Problem statement — Only one number is expected here, namely how many lines of the entries below hold the string "commentaires".

Dataset —
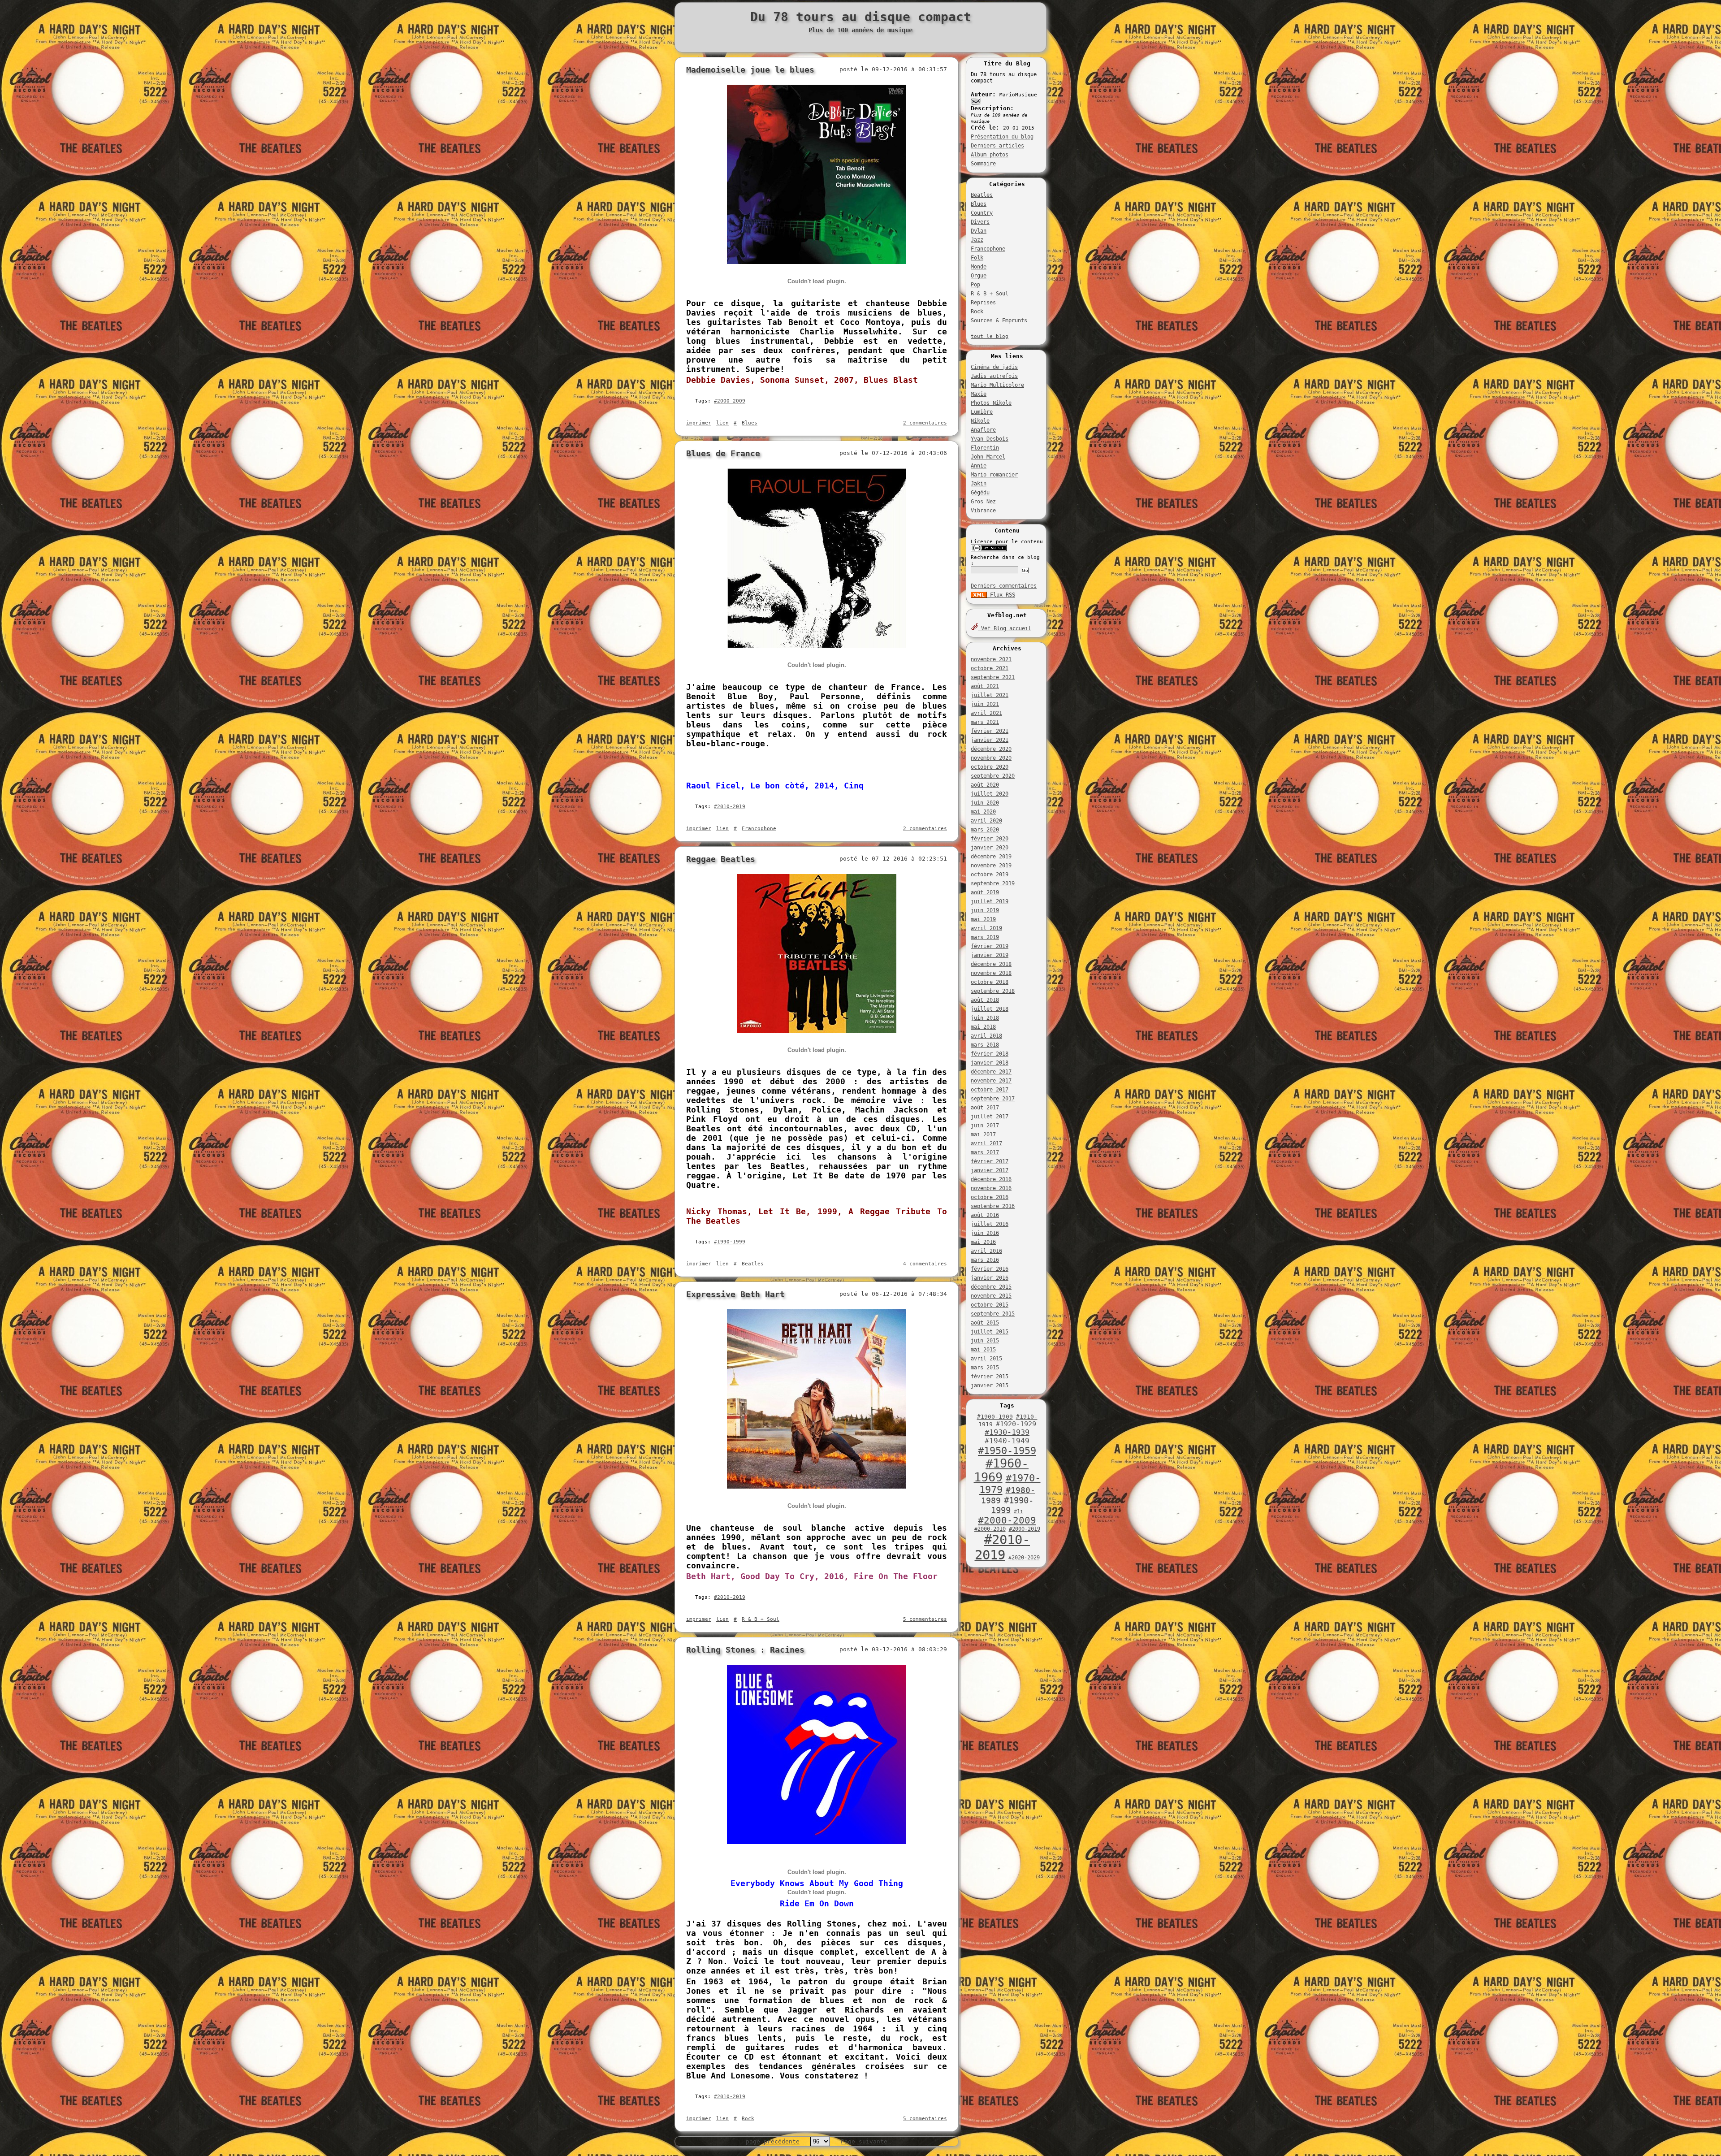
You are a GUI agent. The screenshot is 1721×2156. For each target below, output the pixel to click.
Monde (978, 267)
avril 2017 (986, 1143)
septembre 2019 (993, 883)
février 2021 (989, 731)
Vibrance (983, 510)
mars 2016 (985, 1260)
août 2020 (985, 785)
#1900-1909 (995, 1416)
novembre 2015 (991, 1296)
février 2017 (989, 1161)
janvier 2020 (989, 847)
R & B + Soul (989, 293)
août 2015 (985, 1323)
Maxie (978, 394)
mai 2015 (983, 1349)
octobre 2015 (989, 1305)
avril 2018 (986, 1036)
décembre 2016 (991, 1179)
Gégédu (980, 492)
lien (722, 423)
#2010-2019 (1002, 1547)
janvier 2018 (989, 1063)
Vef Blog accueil (1004, 628)
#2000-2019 (1024, 1529)
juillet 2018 (989, 1009)
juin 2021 (985, 704)
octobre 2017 (989, 1090)
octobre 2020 (989, 767)
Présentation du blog (1002, 137)
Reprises (983, 302)
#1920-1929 (1016, 1424)
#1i (1018, 1511)
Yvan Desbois (989, 439)
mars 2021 (985, 722)
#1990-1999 (729, 1242)
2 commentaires (925, 423)
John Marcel (988, 457)
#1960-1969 (1001, 1470)
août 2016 (985, 1215)
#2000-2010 (990, 1529)
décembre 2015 (991, 1287)
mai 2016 (983, 1242)
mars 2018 (985, 1045)
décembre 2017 (991, 1072)
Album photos (989, 155)
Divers (980, 222)
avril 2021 (986, 713)
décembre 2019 (991, 856)
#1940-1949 (1007, 1441)
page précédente (773, 2141)
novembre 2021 (991, 659)
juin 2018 (985, 1018)
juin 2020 (985, 803)
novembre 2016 (991, 1188)
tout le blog (989, 336)
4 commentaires (925, 1264)
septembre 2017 (993, 1098)
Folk (977, 258)
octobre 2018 (989, 982)
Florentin (985, 448)
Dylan (978, 231)
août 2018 (985, 1000)
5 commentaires (925, 1619)
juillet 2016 (989, 1224)
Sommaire (983, 163)
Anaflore (983, 430)
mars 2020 (985, 830)
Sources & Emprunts (999, 320)
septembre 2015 (993, 1314)
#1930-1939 (1007, 1432)
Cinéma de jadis (994, 367)
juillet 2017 (989, 1116)
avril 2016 (986, 1251)
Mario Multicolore (997, 385)
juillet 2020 (989, 794)
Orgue (978, 276)
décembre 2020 (991, 749)
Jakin (978, 484)
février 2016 (989, 1269)
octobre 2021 (989, 668)
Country (982, 213)
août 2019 (985, 892)
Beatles (982, 195)
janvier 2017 (989, 1170)
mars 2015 (985, 1367)
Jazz (977, 240)
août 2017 (985, 1107)
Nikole (980, 421)
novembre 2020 (991, 758)
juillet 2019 (989, 901)
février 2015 (989, 1376)
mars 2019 (985, 937)
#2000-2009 (1007, 1520)
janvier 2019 (989, 955)
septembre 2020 (993, 776)
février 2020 (989, 839)
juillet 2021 (989, 695)
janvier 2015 (989, 1385)
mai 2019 (983, 919)
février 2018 (989, 1054)
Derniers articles (997, 146)
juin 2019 (985, 910)
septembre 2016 (993, 1206)
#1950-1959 (1007, 1450)
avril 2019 (986, 928)
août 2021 (985, 686)
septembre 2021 (993, 677)
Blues (978, 204)
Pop (975, 284)
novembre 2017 (991, 1081)
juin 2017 (985, 1125)
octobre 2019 (989, 874)
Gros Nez (983, 501)
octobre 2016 (989, 1197)
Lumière (982, 412)
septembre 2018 (993, 991)
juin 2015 (985, 1341)
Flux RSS (1001, 595)
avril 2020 (986, 821)
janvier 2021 (989, 740)
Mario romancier (994, 475)
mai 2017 (983, 1134)
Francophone (988, 249)
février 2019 (989, 946)
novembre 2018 (991, 973)
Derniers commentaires (1004, 586)
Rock (977, 311)
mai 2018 (983, 1027)
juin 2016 (985, 1233)
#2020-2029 (1024, 1557)
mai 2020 (983, 812)
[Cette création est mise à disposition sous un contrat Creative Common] (989, 549)
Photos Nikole (991, 403)
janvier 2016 (989, 1278)
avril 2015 (986, 1358)
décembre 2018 (991, 964)
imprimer (698, 423)
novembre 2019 (991, 865)
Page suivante (864, 2141)
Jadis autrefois (994, 376)
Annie (978, 466)
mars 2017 (985, 1152)
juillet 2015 (989, 1332)
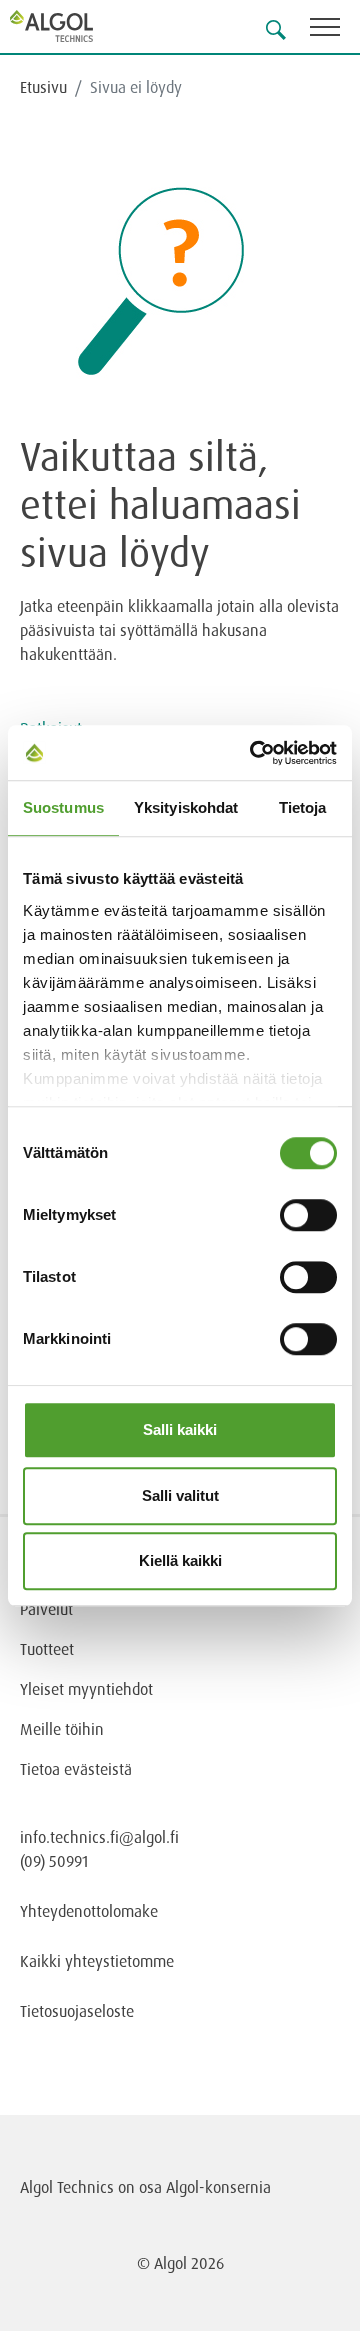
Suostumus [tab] (63, 807)
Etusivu (43, 87)
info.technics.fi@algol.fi (99, 1837)
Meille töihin (62, 1729)
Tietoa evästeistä (76, 1769)
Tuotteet (47, 1649)
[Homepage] (75, 26)
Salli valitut (180, 1495)
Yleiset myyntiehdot (86, 1689)
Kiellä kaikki (180, 1560)
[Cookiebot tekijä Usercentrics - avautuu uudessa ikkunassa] (254, 753)
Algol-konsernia (218, 2187)
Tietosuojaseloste (77, 2011)
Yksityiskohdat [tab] (186, 807)
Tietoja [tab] (303, 807)
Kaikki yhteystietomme (97, 1961)
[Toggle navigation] (335, 30)
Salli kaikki (180, 1429)
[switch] (308, 1215)
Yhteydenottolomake (89, 1911)
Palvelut (46, 1609)
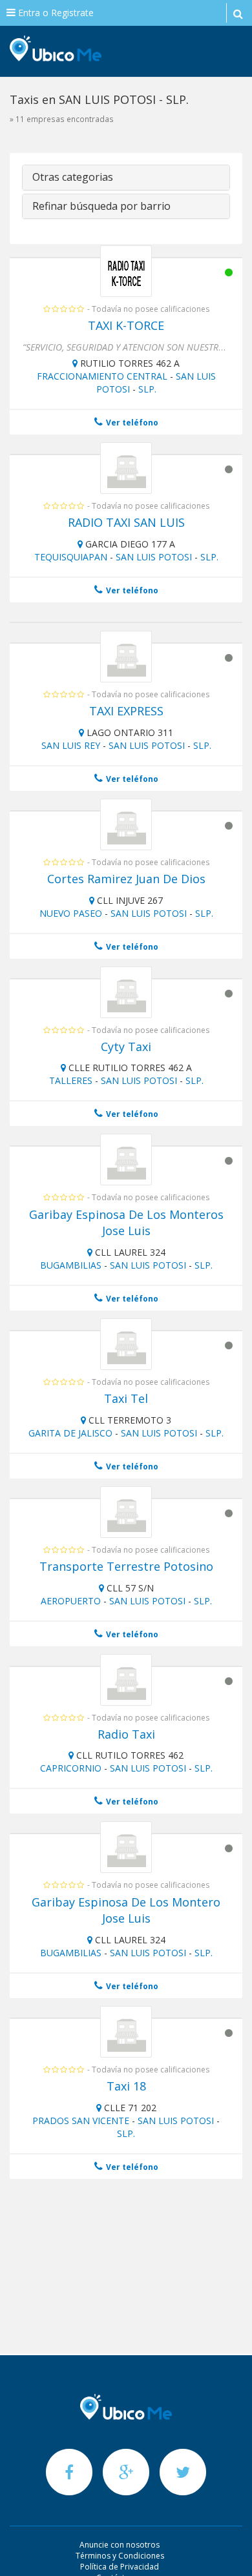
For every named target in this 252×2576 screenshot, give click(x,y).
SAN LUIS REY (70, 745)
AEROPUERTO (71, 1601)
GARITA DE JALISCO (70, 1433)
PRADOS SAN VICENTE (80, 2120)
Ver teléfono (131, 422)
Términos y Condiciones (120, 2555)
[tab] (126, 177)
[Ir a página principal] (126, 2407)
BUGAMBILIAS (70, 1265)
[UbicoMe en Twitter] (183, 2472)
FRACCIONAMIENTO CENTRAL (102, 376)
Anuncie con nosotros (119, 2544)
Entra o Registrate (55, 12)
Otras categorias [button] (72, 177)
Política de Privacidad (119, 2566)
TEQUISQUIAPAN (70, 557)
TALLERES (70, 1080)
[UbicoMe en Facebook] (70, 2472)
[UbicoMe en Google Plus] (127, 2472)
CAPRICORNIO (70, 1768)
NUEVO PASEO (70, 913)
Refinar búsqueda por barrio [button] (101, 206)
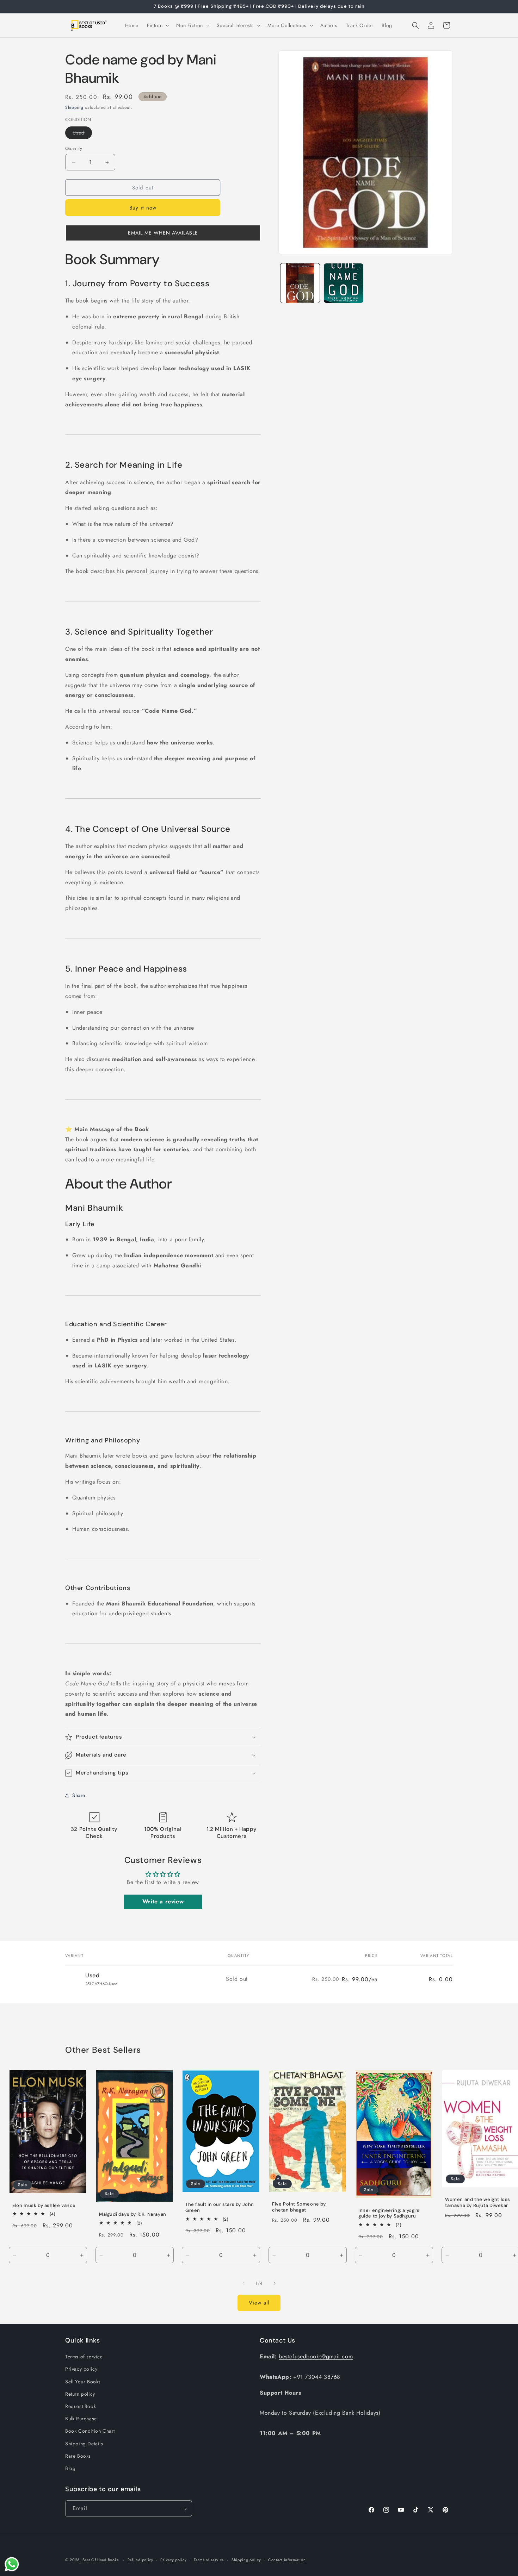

Worked solution — 4